The executive ministers said they offered the statement, adopted 20-3 with three members abstaining, “out of a sincere desire to both preserve unity within our American Baptist fellowship and to promote faithfulness to the Gospel of Jesus Christ.”
Larry Bethune, pastor of University Baptist Church in Austin, Texas–one of 51 congregations comprising the gay-friendly Association of Welcoming & Affirming Baptists–criticized the apparent compromise as weighted in favor of those who reject gays and lesbians.
“While I appreciate their concern to bring peace to the ABC/USA over a difficult and divisive issue,” Bethune said of the executive ministers’ action, “I regret their attempt to do so by adopting a policy of discrimination and exclusion towards loyal and faithful members of the ABC/USA who happen to be gay.”
Bethune’s formerly Southern Baptist church was removed from the Baptist General Convention of Texas in 1998 for welcoming homosexuals. The Austin church, which joined American Baptists in the 1990s and also belongs to the Alliance of Baptists, quit the Cooperative Baptist Fellowship in 2001 after the Atlanta-based CBF made a policy decision not to fund organizations that affirm or condone homosexual practices.
“I cannot imagine our churches accepting such a policy regarding race or gender in the days when those issues were controversial in some churches,” Bethune said of the American Baptist executives’ letter. Bethune also said he would have welcomed a clear statement on soul freedom and local-church autonomy and that it was wise for some of the ministers to disagree with the majority.

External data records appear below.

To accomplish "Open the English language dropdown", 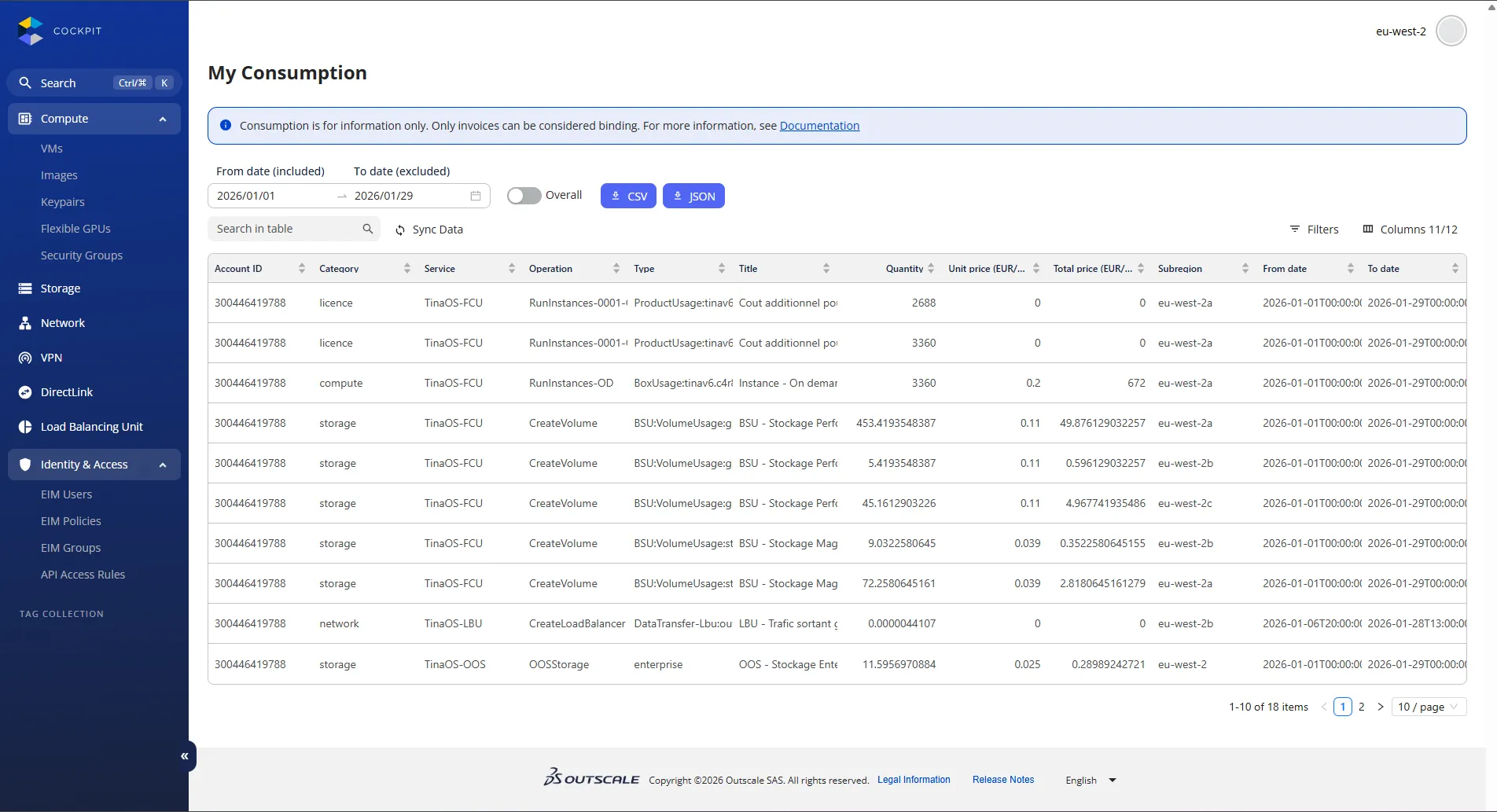I will 1091,780.
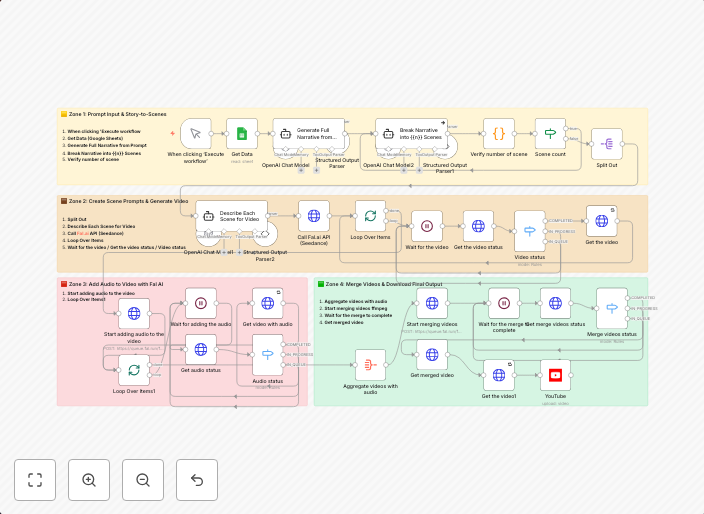The image size is (704, 514).
Task: Select the Loop Over Items node
Action: coord(370,216)
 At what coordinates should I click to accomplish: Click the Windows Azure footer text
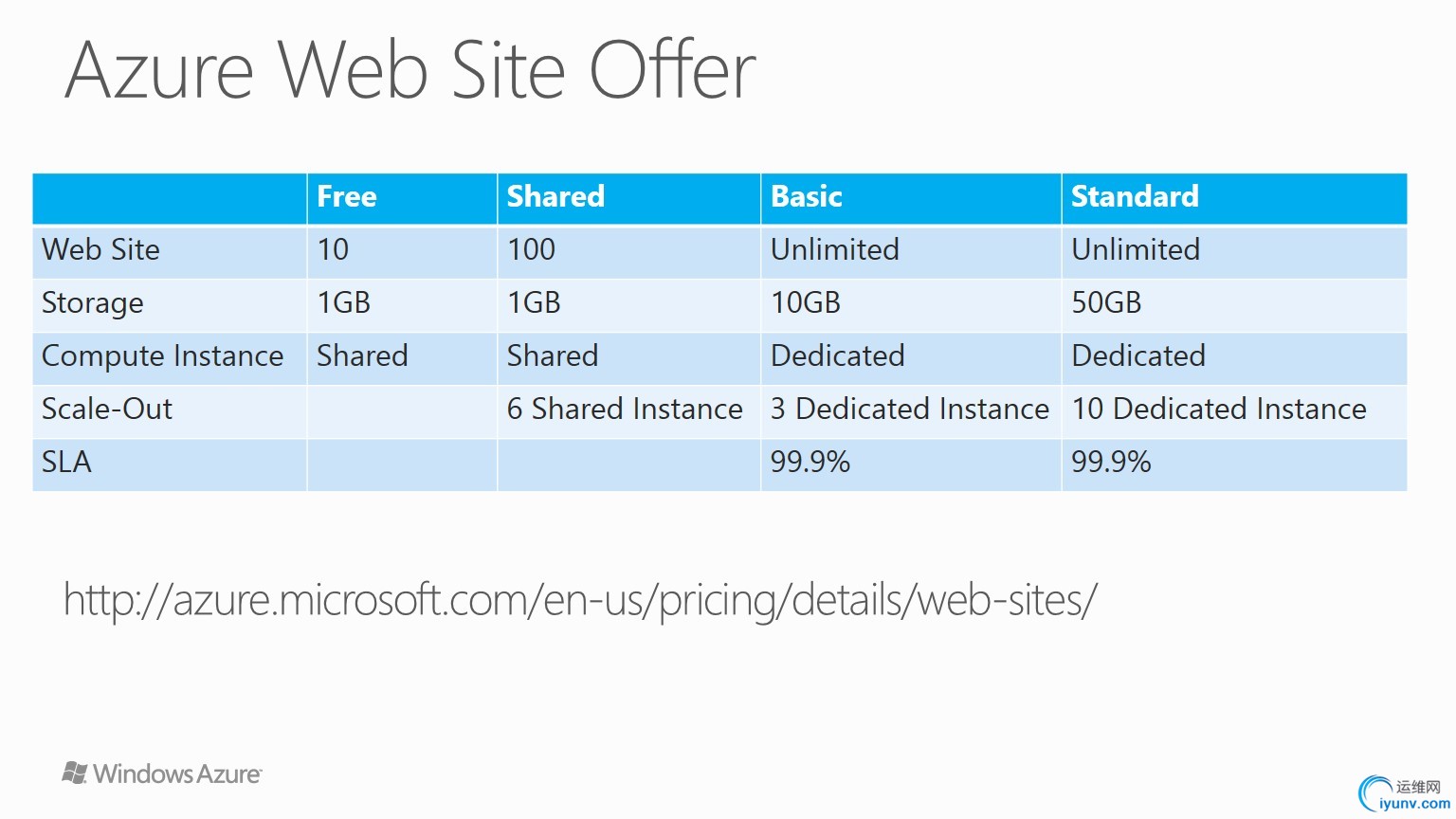coord(177,774)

“We will never have peace in our denomination if a few self-appointed ‘bishops’ are allowed to dictate orthodoxy to our churches and our people,” he said in a statement to EthicsDaily.com.
The council for leaders of American Baptists’ 34 state and regional jurisdictions isn’t the only group attempting to deal with dissension over homosexuality.
The ABC/USA Ministers Council has begun a series of discussions labeled the Jerusalem Council Project prompted by a call to deny membership on the fellowship-and-resource group to a lesbian pastor who married under a law allowing gay couples to wed in Massachusetts.
Meanwhile, 61 churches have signed on to a November resolution by a conservative group calling itself West Virginia Baptists for Biblical Truth pledging to withhold contributions until congregations that “affirm homosexuality as an acceptable lifestyle” are removed from American Baptist life, according to a Web site.
Should that not occur by next June, the resolution states, the signers intend to petition the West Virginia Baptist Convention to sever membership with the national denomination.
Roy Medley, general secretary of American Baptist Churches, U.S.A., recently shared concern over the debate in a report to church leaders.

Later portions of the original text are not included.